● GIVEN REQUEST
Copy the part of the Sabbath talk that opens with the words containing "I'm glad you" and closes with "a biblical myth.", swapping "audience" for "congregation".

He wasn't going to be working in the mines of patmos, he was probably worshiping the Lord that day. He may have had the vision of Revelation on the Sabbath day. And another interpretation I've heard is when he said 'I was in the Spirit on the Lord's day' he means the day that Jesus appeared to him and showed the second coming. That is sometimes called the day of the Lord, the second coming. And so, either way, but it is not saying it was a new Sabbath day.
You know, I think most of us recognize that when God gave the Ten Commandments, he did something he's never done before. God spoke audibly from a mountain, he used a megaphone to talk to a nation - don't you always wonder what his voice must have sounded like? Can you imagine hearing that? The creator of the cosmos speaking where people can hear his voice. And then he wrote it with his finger. And then, from that time all the way through the Bible, we see God's people keeping the Sabbath commandment. When you get to the new testament with all the arguments and discussion they had about certain ceremonial laws, if God was going to change one of his commandments that he spoke with his voice, wouldn't you see a lot of evidence for that in the new testament.
I mean, can you imagine friends? I mean, here we're in California, we've got our own traffic issues. If I were to tell you that the government has voted next week that they're changing the speed limit to 90 miles an hour, would any of you believe me? No. Especially with the energy problems right now. And then if I added to that that they're not only going to be going 90 miles an hour but we've decided that because we're so close an ally with england we're going to switch sides of the road, like they do in hong kong and india and all the british commonwealths and australia - we're going to actually start driving on the other side of the road. Would you believe that the government would slip something like that through without your knowing it? So what is the likelihood in the culture of the new testament for God to change the commandment regarding his blessed day of worship and there to be a deafening silence all through the new testament - I mean, there's great debate about all kinds of things like circumcision and sacrifices and Jewish feast days, and all kinds of stuff they argued and debated.
Whether or not you should or shouldn't eat things sacrificed to idols and all kinds of issues, but you never hear Paul, Peter, James, John, anybody say, 'now the first day is the new Sabbath day.' Shouldn't it have some kind of credibility, like when he gave it to begin with? If you're going to change the one commandment that he says remember? All right. You can tell which side of the issue I'm on. I don't believe that the Lord's day is on - let me see where I'm at here. All right. #5 - The Sabbath is not repeated in the new testament.
I'm glad you shared that point because I was going to say that myself. One reason that we still believe in the other nine commandments and we don't believe in the Sabbath commandment, pastor doug, is because you don't find anywhere in the new testament where the Sabbath is repeated, but you do find all the other nine commandments repeated. Pastor barney, you know better. And I might even ask our audience here have you ever heard that before? Did someone say that? It's the command - I see some hands out there. You've heard of urban myths? That is a biblical myth.

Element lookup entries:
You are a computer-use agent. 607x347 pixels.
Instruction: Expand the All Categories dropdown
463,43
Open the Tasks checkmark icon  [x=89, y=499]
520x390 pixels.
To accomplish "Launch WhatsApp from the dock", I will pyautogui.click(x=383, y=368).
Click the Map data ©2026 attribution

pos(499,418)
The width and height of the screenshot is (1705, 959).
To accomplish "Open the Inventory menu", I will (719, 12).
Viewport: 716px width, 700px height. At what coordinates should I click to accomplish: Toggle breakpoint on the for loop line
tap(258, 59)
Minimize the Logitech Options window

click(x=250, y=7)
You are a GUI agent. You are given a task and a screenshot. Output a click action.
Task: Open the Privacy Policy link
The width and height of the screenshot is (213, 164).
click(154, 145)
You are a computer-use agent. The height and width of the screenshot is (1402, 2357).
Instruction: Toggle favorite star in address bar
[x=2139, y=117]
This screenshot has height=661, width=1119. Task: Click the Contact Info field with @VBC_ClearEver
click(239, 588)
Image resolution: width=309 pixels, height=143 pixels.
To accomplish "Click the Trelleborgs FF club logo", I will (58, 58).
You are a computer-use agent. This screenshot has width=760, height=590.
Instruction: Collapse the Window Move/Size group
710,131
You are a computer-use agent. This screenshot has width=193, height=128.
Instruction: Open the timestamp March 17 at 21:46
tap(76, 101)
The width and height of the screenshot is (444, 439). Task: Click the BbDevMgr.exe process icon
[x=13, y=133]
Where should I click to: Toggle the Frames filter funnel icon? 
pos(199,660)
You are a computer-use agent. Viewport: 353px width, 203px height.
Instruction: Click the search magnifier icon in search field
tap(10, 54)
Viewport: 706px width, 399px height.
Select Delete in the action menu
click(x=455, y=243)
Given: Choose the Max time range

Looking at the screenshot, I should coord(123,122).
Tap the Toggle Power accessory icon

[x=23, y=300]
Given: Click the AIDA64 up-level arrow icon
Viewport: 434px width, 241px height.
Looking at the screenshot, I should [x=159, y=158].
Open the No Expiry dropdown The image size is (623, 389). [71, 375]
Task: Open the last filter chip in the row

● SOLUTION TO THIS EXERCISE
I'm glad you shared that point because I was going to say that myself. One reason that we still believe in the other nine commandments and we don't believe in the Sabbath commandment, pastor doug, is because you don't find anywhere in the new testament where the Sabbath is repeated, but you do find all the other nine commandments repeated. Pastor barney, you know better. And I might even ask our congregation here have you ever heard that before? Did someone say that? It's the command - I see some hands out there. You've heard of urban myths? That is a biblical myth.